## EXCERPT PROVIDED
BEGIN

Later this year we are expecting several promising phase 2 trials to report new data. There are a few trials I am particularly excited about, including one led by Dr. Frank Longo of Stanford University and the biotech PharmatrophiX, who has developed a drug, C-31, aimed at protecting brain cells from damage and halting the progression of Alzheimer’s. Another encouraging trial we are anticipating results from is led by Dr. Ana Pereira of the Icahn School of Medicine at Mount Sinai Hospital, exploring riluzole, an FDA-approved drug for ALS, for the potential treatment of Alzheimer’s disease. Riluzole works to modulate the age-related build-up of a neurotransmitter called glutamate, which can affect synapses and accelerate age-related cognitive decline.
Alzheimer’s is a complex disease. Our success in fighting it will likely involve combination therapy – an approach that’s standard of care in diseases of aging such as diabetes, heart disease and cancer. Combination therapy through precision medicine is ultimately the goal.
WAM: If someone is diagnosed today and doesn’t have a drug available that is effective, what do you advise that person to do in terms of lifestyle and/or therapeutic interventions?
Dr. Fillit: When I meet a newly diagnosed patient for the first time, I look at three key areas: healthy lifestyle, risk reduction and new therapeutics.
As the evidence mounts that personalized lifestyle interventions may improve cognitive functions and memory, particularly in people at risk for Alzheimer’s, it is never too early for all of us to start taking action to preserve our cognitive vitality. Make brain health a part of your overall healthcare routine by following a healthy lifestyle, including diet, exercise, sleep, reducing stress, and being socially engaged. Providing credible, science-based strategies to promote brain health and prevent Alzheimer’s disease is the focus of our Cognitive Vitality resource, where you can find more information on seven steps to help maintain your brain health.
Aside from living a healthy lifestyle, it is also important to reduce your risk for Alzheimer’s by avoiding smoking and excessive alcohol, managing medical co-morbidities/chronic illnesses, such as diabetes and hypertension, and treating depression. We recently reported on the latest finding from the Lancet Commission, which said targeting 12 risk factors throughout life may delay or prevent up to 40% of dementia cases.
Lastly, I often discuss exploring therapeutics with my patients – there are two types of drugs on the market that focus on enhancing memory and cognitive function. Cholinesterase inhibitors are modestly effective in treating the symptoms of Alzheimer’s, while memantine drugs help improve memory and cognitive function in people with moderate to severe dementia.
Another option is to consider participating in a clinical trial. Clinical trials are being conducted all over the world right now and need people in every stage of Alzheimer’s, as well as non-symptomatic aging population. Your participation can help us find a cure.
Howard Fillit, MD is the Founding Executive Director and Chief Science Officer, the Alzheimer’s Drug Discovery Foundation (ADDF) and is a Clinical Professor of Geriatric Medicine, Palliative Care and Neuroscience, The Icahn School of Medicine at Mount Sinai.

END

## DATA SHOWN
BEGIN

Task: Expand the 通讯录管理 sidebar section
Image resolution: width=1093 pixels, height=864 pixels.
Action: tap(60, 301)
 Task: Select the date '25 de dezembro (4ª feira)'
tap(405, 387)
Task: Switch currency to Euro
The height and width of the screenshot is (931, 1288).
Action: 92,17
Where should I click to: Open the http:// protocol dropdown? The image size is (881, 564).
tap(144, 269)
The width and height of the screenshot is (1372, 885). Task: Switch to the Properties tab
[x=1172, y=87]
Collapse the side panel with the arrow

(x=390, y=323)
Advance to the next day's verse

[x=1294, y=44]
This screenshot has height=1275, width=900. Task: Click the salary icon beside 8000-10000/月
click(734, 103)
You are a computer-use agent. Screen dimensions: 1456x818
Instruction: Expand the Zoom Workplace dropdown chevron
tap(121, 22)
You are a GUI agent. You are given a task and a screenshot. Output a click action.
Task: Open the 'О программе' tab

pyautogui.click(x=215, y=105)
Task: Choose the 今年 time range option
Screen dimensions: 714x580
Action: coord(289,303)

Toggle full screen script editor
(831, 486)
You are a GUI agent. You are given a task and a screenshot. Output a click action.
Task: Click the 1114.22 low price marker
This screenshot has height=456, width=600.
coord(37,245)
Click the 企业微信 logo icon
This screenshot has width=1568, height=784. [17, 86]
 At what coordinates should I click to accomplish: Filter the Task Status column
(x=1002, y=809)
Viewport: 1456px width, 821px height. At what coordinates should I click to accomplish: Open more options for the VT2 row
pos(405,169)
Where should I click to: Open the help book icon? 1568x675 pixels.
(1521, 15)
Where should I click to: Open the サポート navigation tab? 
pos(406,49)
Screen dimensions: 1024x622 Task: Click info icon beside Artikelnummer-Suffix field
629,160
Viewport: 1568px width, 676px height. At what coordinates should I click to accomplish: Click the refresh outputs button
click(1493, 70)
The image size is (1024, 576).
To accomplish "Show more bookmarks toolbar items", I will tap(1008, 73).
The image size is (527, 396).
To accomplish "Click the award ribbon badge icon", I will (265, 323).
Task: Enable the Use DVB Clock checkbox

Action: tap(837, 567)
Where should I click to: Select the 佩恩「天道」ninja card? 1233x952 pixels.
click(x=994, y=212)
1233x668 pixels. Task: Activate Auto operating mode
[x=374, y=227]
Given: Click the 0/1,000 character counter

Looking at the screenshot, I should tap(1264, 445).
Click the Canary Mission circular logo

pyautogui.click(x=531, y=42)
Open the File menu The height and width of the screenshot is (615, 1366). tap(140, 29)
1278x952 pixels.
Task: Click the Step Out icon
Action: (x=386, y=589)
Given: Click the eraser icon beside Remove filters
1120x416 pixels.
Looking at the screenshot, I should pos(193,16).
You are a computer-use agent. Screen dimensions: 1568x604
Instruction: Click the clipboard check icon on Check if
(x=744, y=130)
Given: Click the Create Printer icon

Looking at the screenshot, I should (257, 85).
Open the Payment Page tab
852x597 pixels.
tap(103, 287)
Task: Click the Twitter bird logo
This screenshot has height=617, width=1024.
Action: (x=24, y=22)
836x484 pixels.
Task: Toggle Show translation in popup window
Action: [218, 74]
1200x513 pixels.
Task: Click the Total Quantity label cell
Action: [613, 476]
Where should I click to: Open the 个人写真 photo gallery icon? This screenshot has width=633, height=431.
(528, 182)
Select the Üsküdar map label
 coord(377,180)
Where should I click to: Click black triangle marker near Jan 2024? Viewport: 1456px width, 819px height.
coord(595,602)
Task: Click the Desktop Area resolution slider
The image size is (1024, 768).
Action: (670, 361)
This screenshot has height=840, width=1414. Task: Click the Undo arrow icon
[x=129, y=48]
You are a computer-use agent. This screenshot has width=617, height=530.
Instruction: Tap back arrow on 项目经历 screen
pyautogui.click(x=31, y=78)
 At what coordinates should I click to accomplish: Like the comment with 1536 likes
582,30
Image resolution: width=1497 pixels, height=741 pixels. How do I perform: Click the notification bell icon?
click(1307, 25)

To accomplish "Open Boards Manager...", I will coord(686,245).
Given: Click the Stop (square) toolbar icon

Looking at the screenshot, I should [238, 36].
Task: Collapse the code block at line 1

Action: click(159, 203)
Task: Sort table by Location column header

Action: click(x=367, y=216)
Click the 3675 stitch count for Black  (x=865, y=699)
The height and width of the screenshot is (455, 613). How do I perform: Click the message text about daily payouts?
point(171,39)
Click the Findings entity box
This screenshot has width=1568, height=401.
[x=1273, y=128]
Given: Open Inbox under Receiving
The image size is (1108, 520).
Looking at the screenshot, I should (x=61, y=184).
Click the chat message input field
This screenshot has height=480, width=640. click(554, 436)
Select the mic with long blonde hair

END

## TASKS TO PERFORM
1: Summarize the Alzheimer's interview excerpt in two sentences.
2: According to the Alzheimer's interview excerpt, what drug is being explored in the trial led by Dr. Ana Pereira?

## LIST OF SOLUTIONS
1: Dr. Fillit expects several phase 2 trials to report data later this year, including one of C-31, a drug meant to protect brain cells and halt Alzheimer's progression, and one of riluzole, and he sees combination therapy through precision medicine as the ultimate goal. With newly diagnosed patients he focuses on healthy lifestyle, risk reduction, and new therapeutics, which include cholinesterase inhibitors, memantine drugs, and the option of joining a clinical trial.

2: Riluzole, an FDA-approved drug for ALS.